Ofqual has published an undertaking made by the exam board, in which it admits to not having “acted sufficiently” to change the behaviour and practices of reviewers after new rules came in last year.
The number of GCSE grades changed rocketed by 52 per cent this year, and Ofqual’s chief regulator Sally Collier this week blamed the rise on exam boards that did not follow new rules for grade reviews introduced in 2016.
Collier also alluded to regulatory action being taken against more than one exam board in relation to the increase when she addressed the parliamentary education committee on Tuesday, but would not say more.
Following a review of post-results data relating to reviews undertaken after this summer’s exams, Ofqual identified increases of marks and grades that it “considered to be inconsistent” with fully compliant application of the new rules.

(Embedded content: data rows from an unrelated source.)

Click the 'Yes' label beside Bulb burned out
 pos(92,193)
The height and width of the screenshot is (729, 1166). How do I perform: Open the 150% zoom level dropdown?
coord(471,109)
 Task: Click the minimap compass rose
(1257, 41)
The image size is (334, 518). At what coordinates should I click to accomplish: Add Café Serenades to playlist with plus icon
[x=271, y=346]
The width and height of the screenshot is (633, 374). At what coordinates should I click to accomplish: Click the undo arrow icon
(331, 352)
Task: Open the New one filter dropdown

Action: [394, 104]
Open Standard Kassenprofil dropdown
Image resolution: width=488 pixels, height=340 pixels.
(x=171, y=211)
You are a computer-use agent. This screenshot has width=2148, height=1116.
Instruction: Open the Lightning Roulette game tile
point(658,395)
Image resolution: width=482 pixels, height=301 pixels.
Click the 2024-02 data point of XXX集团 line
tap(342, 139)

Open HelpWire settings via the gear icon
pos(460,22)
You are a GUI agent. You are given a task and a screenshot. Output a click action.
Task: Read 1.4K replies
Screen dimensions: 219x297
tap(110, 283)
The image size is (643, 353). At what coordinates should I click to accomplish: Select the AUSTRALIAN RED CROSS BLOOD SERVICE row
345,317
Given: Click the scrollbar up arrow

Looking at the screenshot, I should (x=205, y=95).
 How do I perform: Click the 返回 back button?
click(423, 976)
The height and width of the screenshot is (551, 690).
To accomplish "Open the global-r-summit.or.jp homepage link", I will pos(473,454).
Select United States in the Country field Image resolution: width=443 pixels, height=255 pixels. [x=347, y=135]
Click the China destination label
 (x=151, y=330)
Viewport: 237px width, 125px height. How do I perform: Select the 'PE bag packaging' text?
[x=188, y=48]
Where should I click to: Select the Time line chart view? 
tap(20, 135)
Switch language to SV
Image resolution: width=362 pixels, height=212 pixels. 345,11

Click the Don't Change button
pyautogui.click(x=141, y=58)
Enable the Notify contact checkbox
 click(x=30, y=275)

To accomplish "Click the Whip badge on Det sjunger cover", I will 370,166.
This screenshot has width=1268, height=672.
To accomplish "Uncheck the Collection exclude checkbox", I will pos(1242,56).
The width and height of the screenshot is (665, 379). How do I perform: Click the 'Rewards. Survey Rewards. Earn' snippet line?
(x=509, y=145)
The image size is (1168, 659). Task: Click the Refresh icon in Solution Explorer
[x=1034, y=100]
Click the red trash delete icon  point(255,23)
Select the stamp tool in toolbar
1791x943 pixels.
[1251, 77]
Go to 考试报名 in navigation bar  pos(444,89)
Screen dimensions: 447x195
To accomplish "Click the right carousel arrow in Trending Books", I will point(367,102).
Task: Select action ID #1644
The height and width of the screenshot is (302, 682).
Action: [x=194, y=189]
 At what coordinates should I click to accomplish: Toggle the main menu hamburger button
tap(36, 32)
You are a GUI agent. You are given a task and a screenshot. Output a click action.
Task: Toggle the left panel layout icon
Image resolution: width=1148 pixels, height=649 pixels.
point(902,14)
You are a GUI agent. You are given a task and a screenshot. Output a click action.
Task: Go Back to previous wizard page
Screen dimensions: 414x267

Ofqual investigated the issue and concluded that AQA “had not acted sufficiently to change reviewers’ behaviours and practices”.
As a result of the investigation, AQA has agreed to review training methods and materials for reviewers and “ensure that we more clearly explain, including through exemplification, the circumstances in which changes of marks are appropriate, and in which they are not”.
The undertaking also commits the exam board to ensuring that reviews are only conducted by trained staff. It will also have to amend reviewer contracts to include a specific requirement to undertake training.
The board will also have to implement a monitoring and intervention plan for reviews of November re-sits.
Schools Week understands that AQA was not the only exam board found by Ofqual to have broken the rules, but it is not yet known if other boards have been asked to make similar undertakings.